The proposed method has been applied to frequency analysis of monthly streamflow in Kaidu River Basin. The results indicate that (a) MECBN can preserve the key statistical characteristics (i.e., mean, standard deviation, skewness and kurtosis) for each monthly streamflow in the Kaidu River Basin; (b) the Gumbel–Hougaard copula among Archimedean copulas is the most appropriate for reflecting the interactions of monthly streamflow pairs, with the minimum values of AIC and RMSE; (c) the joint distributions, the conditional distributions and the dependence measures including Spearman’s Rho, Kendall’s Tau and the tail dependence coefficient reveal the upper tail dependence between monthly streamflow pairs in the Kaidu River Basin; (d) the goodness-of-fit statistical tests show a good performance of MECBN in describing the historical data of the Kaidu River Basin, China.

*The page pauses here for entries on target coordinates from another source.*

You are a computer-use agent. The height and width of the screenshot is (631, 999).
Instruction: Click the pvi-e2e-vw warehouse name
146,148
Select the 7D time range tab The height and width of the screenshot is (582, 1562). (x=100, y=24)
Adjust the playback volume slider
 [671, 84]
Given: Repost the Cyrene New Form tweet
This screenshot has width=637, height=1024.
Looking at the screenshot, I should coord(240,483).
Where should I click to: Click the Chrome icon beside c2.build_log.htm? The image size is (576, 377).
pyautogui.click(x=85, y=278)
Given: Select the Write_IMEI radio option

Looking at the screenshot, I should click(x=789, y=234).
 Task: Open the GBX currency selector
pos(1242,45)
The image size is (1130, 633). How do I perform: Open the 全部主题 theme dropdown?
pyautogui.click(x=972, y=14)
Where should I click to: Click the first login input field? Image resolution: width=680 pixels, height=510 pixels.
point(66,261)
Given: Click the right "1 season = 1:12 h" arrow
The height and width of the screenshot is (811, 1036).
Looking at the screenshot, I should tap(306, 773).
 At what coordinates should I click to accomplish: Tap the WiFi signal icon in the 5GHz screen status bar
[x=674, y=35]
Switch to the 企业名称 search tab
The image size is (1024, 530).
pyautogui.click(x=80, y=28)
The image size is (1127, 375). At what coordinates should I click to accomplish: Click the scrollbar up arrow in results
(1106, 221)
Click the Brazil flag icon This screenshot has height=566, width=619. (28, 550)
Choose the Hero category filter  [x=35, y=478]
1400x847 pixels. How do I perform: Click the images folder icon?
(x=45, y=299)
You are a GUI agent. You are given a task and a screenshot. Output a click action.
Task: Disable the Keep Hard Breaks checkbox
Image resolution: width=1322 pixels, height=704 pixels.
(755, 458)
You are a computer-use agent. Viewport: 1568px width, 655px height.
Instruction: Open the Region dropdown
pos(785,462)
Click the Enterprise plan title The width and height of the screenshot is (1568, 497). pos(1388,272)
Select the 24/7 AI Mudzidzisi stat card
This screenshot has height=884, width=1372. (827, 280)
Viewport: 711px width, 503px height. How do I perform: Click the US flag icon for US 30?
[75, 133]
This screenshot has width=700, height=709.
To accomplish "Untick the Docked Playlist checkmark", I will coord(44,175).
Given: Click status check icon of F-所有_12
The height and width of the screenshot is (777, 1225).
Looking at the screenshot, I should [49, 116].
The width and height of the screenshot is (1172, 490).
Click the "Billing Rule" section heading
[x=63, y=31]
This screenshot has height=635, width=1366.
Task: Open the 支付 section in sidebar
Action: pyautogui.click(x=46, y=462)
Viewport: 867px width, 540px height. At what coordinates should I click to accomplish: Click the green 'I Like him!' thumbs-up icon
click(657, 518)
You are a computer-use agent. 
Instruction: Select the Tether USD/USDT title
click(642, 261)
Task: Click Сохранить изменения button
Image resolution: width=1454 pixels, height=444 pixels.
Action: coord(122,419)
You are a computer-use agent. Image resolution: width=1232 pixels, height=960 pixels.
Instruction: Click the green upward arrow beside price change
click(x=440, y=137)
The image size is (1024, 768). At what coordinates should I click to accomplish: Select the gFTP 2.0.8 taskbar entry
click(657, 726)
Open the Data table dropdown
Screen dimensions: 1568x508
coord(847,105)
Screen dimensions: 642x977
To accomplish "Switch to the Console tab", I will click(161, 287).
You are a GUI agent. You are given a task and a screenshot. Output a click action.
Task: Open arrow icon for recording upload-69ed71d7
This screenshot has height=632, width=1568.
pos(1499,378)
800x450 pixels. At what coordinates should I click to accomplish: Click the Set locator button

The frequency analysis of monthly streamflow in the Kaidu River Basin indicates that the interactions between two adjacent monthly streamflow pairs are non-linear. Compared with the other months, there is a low rainfall but a high streamflow in April due to the fact that snow melting is the main source for the streamflow in April in the Kaidu River Basin. The upper tail dependence between monthly streamflow pairs in the Kaidu River Basin indicates that streamflow of one month depends on the streamflow of its adjacent month. It also denotes a high probability for one monthly streamflow exceeding a high threshold under the situation that its adjacent monthly streamflow exceeds the threshold. The upper tail dependence varies from different streamflow status (95%, 97.5% and 99% quantiles of streamflow) and is described by the upper tail dependence coefficients. The dependence coefficients of Spearman’s rho, Kendall’s tau and the upper tail dependence coefficient are in inverse proportion to monthly streamflow values in the Kaidu River Basin. This is because a variety of factors (i.e., rainfall, snow melting, evapotranspiration rate and requirement of water use) would affect the streamflow in the Kaidu River Basin in the flooding season, leading to less impact from the streamflow in the antecedent month. These findings have great significance for the Kaidu River Basin, which is located in the arid region of China. They can be used for providing vital information for the prevention and control of hydrological extremes and further water resources planning in the Kaidu River Basin.